### Materials provided
*** Block opens ***
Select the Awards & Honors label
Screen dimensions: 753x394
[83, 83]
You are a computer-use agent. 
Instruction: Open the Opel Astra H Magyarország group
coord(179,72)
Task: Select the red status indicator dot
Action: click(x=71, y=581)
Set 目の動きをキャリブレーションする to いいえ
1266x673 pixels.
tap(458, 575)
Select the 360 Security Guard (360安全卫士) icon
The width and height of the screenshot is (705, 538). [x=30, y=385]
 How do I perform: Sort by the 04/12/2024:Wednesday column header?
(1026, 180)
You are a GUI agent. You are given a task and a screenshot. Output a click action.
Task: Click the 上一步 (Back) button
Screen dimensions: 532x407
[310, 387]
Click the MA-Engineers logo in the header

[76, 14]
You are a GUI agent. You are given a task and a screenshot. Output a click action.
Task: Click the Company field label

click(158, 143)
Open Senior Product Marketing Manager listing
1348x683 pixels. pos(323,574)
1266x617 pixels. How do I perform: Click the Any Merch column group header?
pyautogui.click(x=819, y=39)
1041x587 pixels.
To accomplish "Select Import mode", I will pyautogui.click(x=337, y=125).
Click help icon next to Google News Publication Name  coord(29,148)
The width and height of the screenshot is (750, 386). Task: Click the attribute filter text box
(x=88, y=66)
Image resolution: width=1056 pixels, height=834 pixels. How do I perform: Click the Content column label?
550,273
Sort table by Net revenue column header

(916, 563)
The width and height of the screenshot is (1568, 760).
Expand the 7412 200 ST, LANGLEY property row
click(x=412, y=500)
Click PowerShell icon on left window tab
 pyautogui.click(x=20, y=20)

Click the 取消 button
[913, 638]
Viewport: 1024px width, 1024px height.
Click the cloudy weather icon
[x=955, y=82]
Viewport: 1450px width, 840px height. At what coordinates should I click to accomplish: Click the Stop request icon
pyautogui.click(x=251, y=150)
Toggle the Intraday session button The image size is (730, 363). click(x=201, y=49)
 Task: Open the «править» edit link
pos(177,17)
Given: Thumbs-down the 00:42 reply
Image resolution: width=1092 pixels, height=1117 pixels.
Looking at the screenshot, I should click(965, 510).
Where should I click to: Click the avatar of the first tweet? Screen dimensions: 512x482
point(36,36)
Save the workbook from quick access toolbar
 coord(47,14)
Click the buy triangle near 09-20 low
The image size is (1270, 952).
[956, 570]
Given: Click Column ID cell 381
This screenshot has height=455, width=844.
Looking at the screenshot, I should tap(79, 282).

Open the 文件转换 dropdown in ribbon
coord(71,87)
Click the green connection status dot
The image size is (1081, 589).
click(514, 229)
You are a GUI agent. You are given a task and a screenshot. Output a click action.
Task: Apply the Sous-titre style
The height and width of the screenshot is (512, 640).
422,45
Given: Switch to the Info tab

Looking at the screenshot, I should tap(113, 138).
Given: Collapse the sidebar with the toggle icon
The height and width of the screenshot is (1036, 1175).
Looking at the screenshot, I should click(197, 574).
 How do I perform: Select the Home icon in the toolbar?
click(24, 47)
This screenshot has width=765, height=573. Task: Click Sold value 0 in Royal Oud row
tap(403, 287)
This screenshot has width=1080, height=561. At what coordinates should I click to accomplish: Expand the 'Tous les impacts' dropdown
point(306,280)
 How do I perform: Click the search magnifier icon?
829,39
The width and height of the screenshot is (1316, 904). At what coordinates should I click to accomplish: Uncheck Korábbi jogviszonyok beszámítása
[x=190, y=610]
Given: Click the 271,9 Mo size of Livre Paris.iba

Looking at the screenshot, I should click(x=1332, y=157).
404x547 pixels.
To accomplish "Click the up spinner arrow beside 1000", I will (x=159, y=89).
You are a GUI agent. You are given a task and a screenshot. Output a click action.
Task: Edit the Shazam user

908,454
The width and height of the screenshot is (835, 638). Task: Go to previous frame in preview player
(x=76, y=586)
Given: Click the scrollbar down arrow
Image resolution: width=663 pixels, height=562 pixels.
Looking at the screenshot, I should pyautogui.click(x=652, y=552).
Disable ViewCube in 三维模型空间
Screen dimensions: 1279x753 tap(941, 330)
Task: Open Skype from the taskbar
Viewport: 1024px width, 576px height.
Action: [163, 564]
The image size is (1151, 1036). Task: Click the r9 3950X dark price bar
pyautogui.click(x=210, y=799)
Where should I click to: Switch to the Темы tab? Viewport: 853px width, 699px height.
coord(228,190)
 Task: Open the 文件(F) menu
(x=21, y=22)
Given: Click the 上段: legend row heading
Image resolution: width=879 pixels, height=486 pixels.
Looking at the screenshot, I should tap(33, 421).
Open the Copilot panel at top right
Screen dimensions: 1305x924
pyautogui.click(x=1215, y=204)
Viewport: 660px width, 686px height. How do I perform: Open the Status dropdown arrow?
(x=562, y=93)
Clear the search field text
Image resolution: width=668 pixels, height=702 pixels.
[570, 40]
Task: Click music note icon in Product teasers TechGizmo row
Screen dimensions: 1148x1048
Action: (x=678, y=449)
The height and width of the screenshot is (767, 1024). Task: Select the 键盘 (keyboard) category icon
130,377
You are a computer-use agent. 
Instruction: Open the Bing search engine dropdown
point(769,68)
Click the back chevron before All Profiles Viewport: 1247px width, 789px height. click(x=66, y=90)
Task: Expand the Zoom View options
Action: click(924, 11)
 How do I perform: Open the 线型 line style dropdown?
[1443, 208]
*** Block closes ***
### Your task
Would you please write out, exactly and with no other lines, the stretch of the listing above from the line containing "The width and height of the screenshot is (1316, 904)." through the line containing "Given: Click the 上段: legend row heading"?

### Solution to the exercise
The width and height of the screenshot is (1316, 904). At what coordinates should I click to accomplish: Uncheck Korábbi jogviszonyok beszámítása
[x=190, y=610]
Given: Click the 271,9 Mo size of Livre Paris.iba

Looking at the screenshot, I should click(x=1332, y=157).
404x547 pixels.
To accomplish "Click the up spinner arrow beside 1000", I will (x=159, y=89).
You are a GUI agent. You are given a task and a screenshot. Output a click action.
Task: Edit the Shazam user

908,454
The width and height of the screenshot is (835, 638). Task: Go to previous frame in preview player
(x=76, y=586)
Given: Click the scrollbar down arrow
Image resolution: width=663 pixels, height=562 pixels.
Looking at the screenshot, I should pyautogui.click(x=652, y=552).
Disable ViewCube in 三维模型空间
Screen dimensions: 1279x753 tap(941, 330)
Task: Open Skype from the taskbar
Viewport: 1024px width, 576px height.
Action: [163, 564]
The image size is (1151, 1036). Task: Click the r9 3950X dark price bar
pyautogui.click(x=210, y=799)
Where should I click to: Switch to the Темы tab? Viewport: 853px width, 699px height.
coord(228,190)
 Task: Open the 文件(F) menu
(x=21, y=22)
Given: Click the 上段: legend row heading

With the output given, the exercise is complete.